Research came to prominence in the late 1990s when Stephanie Block produced a volume entitled “Commentary on the Campaign for Human Development Prepared for the Catholic Bishops of America” which was mailed to every prelate in the United States. In this work, Mrs. Block outlined the many leftist organizations, whose activities were in opposition to Catholic teaching, who were receiving funds from this annual national collection for the poor. Mrs. Block followed up with articles on the Industrial Areas Foundation, Voice of the Faithful, and Call to Action, to name a few, giving direction to readers on the leftist bent of these organizations.

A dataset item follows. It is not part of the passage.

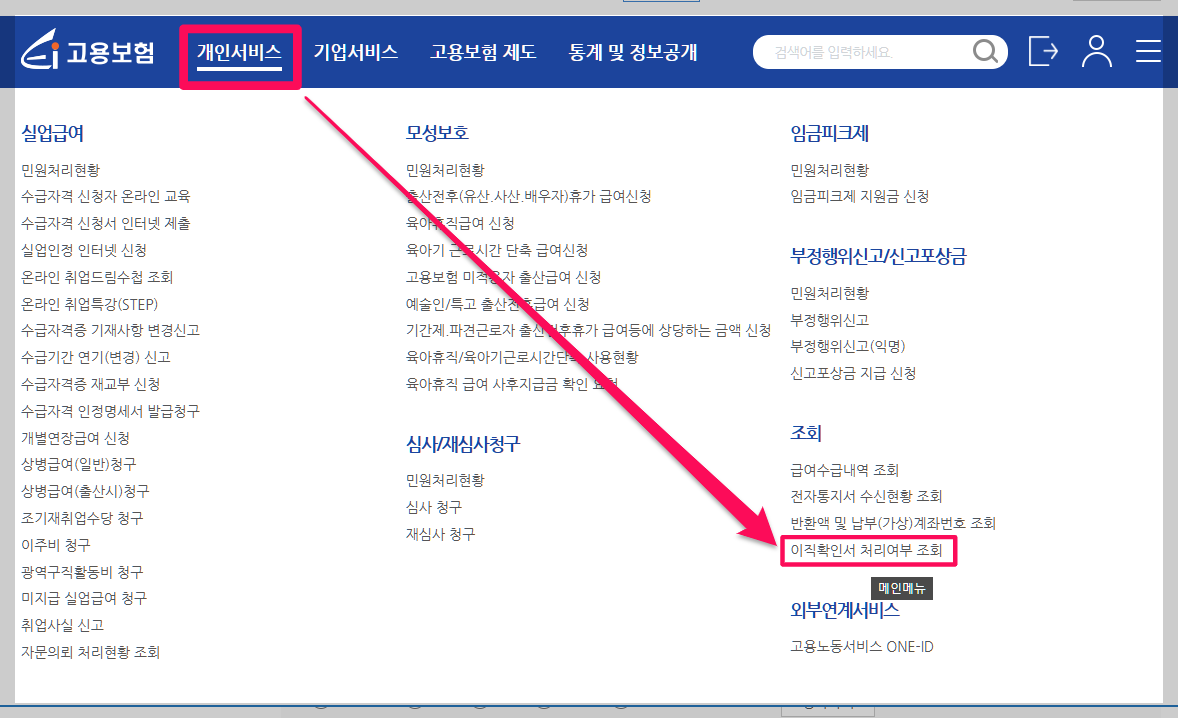Click the search magnifier icon
The image size is (1178, 718).
[x=984, y=51]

At the same time, while the National Forums continued, having been moved to Washington, D.C., people unable to attend because of travel costs began to request mini-forums in their local areas. Regional Forums continued for several years across the country in places such as Carmel, California, Seattle, Providence, upstate New York, and Milwaukee.
In 2003, the Wanderer Forum Foundation initiated a web site where several articles of past Forum Focus issues are still available. The Foundation also offered Focus on Faith Retreats. The latest effort of the Foundation was publication in 2007 of Saving Christian Marriage, based on the 1973 National Forum, “The Splendor of Christian Marriage.” That forum was sadly prophetic in its predictions of the priest shortage, rising divorce numbers, and rampant abortion. The remedies discussed at that forum are still applicable today.
In 2012, the Wanderer Forum Foundation changed its name to the Bellarmine Forum, placing ourselves under the patronage of the great Jesuit Cardinal, St. Robert Bellarmine. St. Robert was a champion of the natural law, the Faith, and a stanch defender of the papacy and thus is a natural fit for our efforts in our increasingly secular society. In 2012, the Bellarmine Forum Magazine debuted–a quarterly dedicated to strengthening the faith of Catholics and equipping them intellectually to take on the errors of our day.
For over 45 years, the Bellarmine Forum has continued its mission of educating Catholics about the true teachings of their faith. As long as this need exists, the work of the Bellarmine Forum will continue.